The last line is the most telling here. We may not be able to understand all of the cultural practices mentioned in the Bible but that is a moot point for we have different cultures today and what is done and written in those cultures the Western world would not understand today. The rules of different cultures do not negate the teachings of the Bible, if it did, God would have to write over 100 different Bibles per century putting his words in the correct cultural context.

God’s word is not interpreted by culture but it transcends it, telling the people how they are to act no matter what culture they are to live in. The setting doesn’t matter.

#3. For the majority of modern readers, the problem created by the passage of time is aggravated still further by other difficulties, specifically those of language and culture (pg. 3)

No the problem for most scholars is that they do not see the difference between cultural information and biblical teaching. They think the presence of the former writes the latter and that is just not so. Yes there are cultural practices mentioned in the Bible but that doe snot make them commands of God or instructions on how to live one’s life.

In other words, Abraham’s taking Hagar to father a child is not God’s instructions to believers to take another wife if your current one is childless. The Bible is documenting an ancient cultural practice adhered to by Abraham and his wife.  There is no biblical teaching to follow that example set by Abraham. Culture does not dictate the words of the Bible. This means that the argument ‘the culture of that time’ is wrong and misleading and that Paul was laying down god’s instructions for the church to follow not imposing his cultural rules upon the NT church.
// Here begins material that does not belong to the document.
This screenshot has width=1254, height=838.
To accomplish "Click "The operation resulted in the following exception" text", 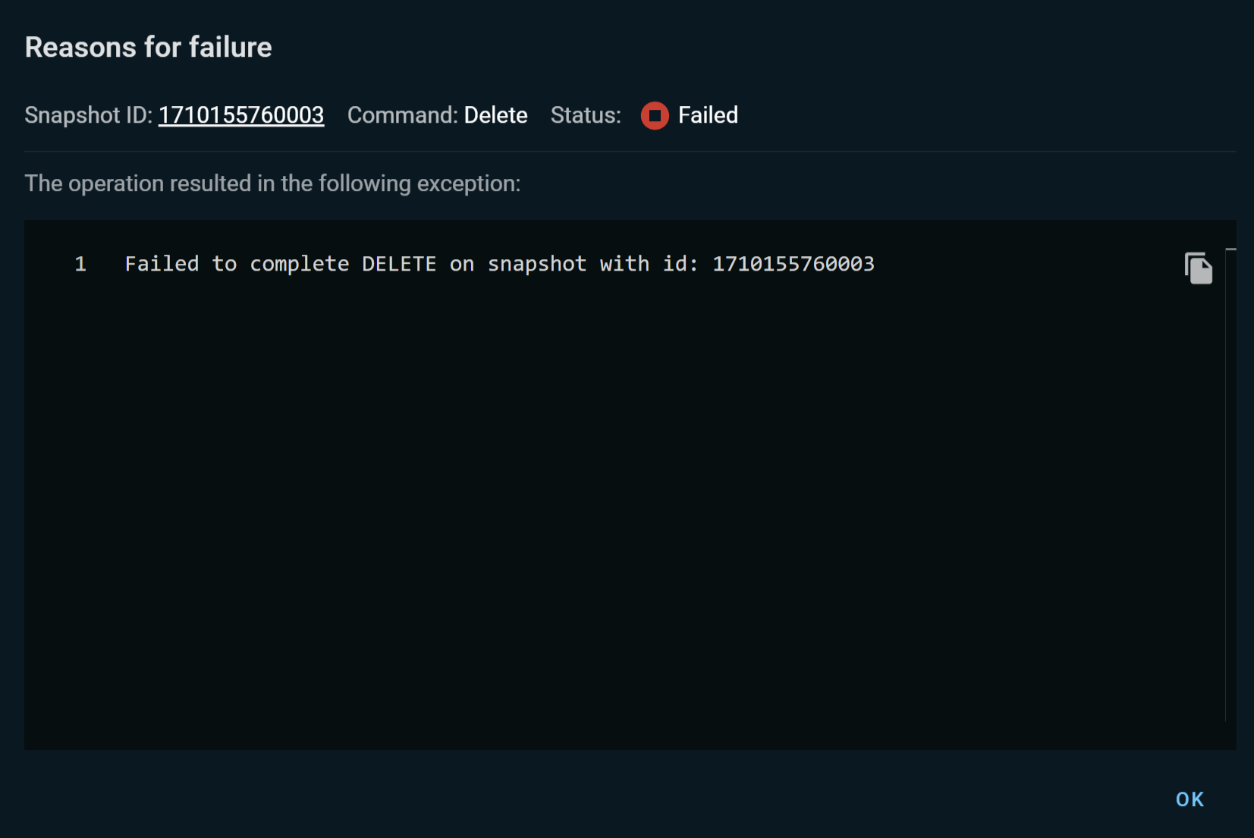I will point(272,184).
#4. And our culture, though profoundly shaped and influenced by the biblical tradition, sets us still further apart from the culture of the biblical world. If, through some warp in time, the figures of the biblical world could enter temporarily into our modern world, they would be totally lost, and the reverse would be no less true; if we were present briefly in the biblical world, we would not be attuned to its norms and patterns of activity. (pg. 3)

We do not know the full extent of the spiritual influence people like Abraham and others had on ancient society. If it is anything like today, then we can see that they had little influence. The church today has little spiritual influence on modern government, education, justice and so on so in reality, we are not set that far apart from the OT world.

That author obviously has not heard of the act of ‘adapting’ to a new culture. If people were transposed to different times, then initially yes they would be lost but that does not mean they will not learn and adapt to the new circumstances.

#5. Thus every modern reader of the Bible, and especially of the Old Testament, faces a problem, that of bridging the gaps that separate the ancient world from the modern. If no attempt is made to bridge those gaps, then the lack of familiarity with biblical language and culture will contribute to a failure to understand the biblical message. For though the biblical message is eternal, its form and setting are historical and temporal. And though the biblical message is not complex, we are for the most part so profoundly unfamiliar with the form in which it is set, that we can easily miss its simplicity and power.(pg. 3-4)

Not really. The only gap we would have to bridge is understanding their thinking when it comes to cultural practices. The biblical teaching would be the same so would the meaning and application of biblical instruction. We do not need to be educated in the biblical languages to understand what God is teaching us. Nor do we need to be experts in OT culture to get the message. The message is still the same. God said in the OT, ‘Thou shalt not kill’ that command doe snot change because the cultures or languages change.

We only miss its power and simplicity when we make bible reading more difficult than it should be and add in factors that do not apply.

#6. It is as though our births in the twentieth century have been a disadvantage to us, and indeed as though those yet to be born will be still further disadvantaged, separated in time even more than the current generation from the period of the biblical world. (pg. 4)

What has been a disadvantage to 20th century people is that we have let unbelieving scholars and others influence how we view the Bible and its content. There is a simple passage of scripture which says, ‘God does not change’ which gives us a clue about how to look at the Bible, what God said 5,000 years ago, what he said 2,000 years ago, applies to today. Culture has nothing to do with it.

There is also no biblical teaching instructing us to use culture as our guide to God’s word.  The Bible tells us to follow the HS to the truth and last I looked unbelieving scholars and others are not the HS nor do we see them following the HS. We see them following ancient secular inscriptions and other remains instead (along with secular rules for study).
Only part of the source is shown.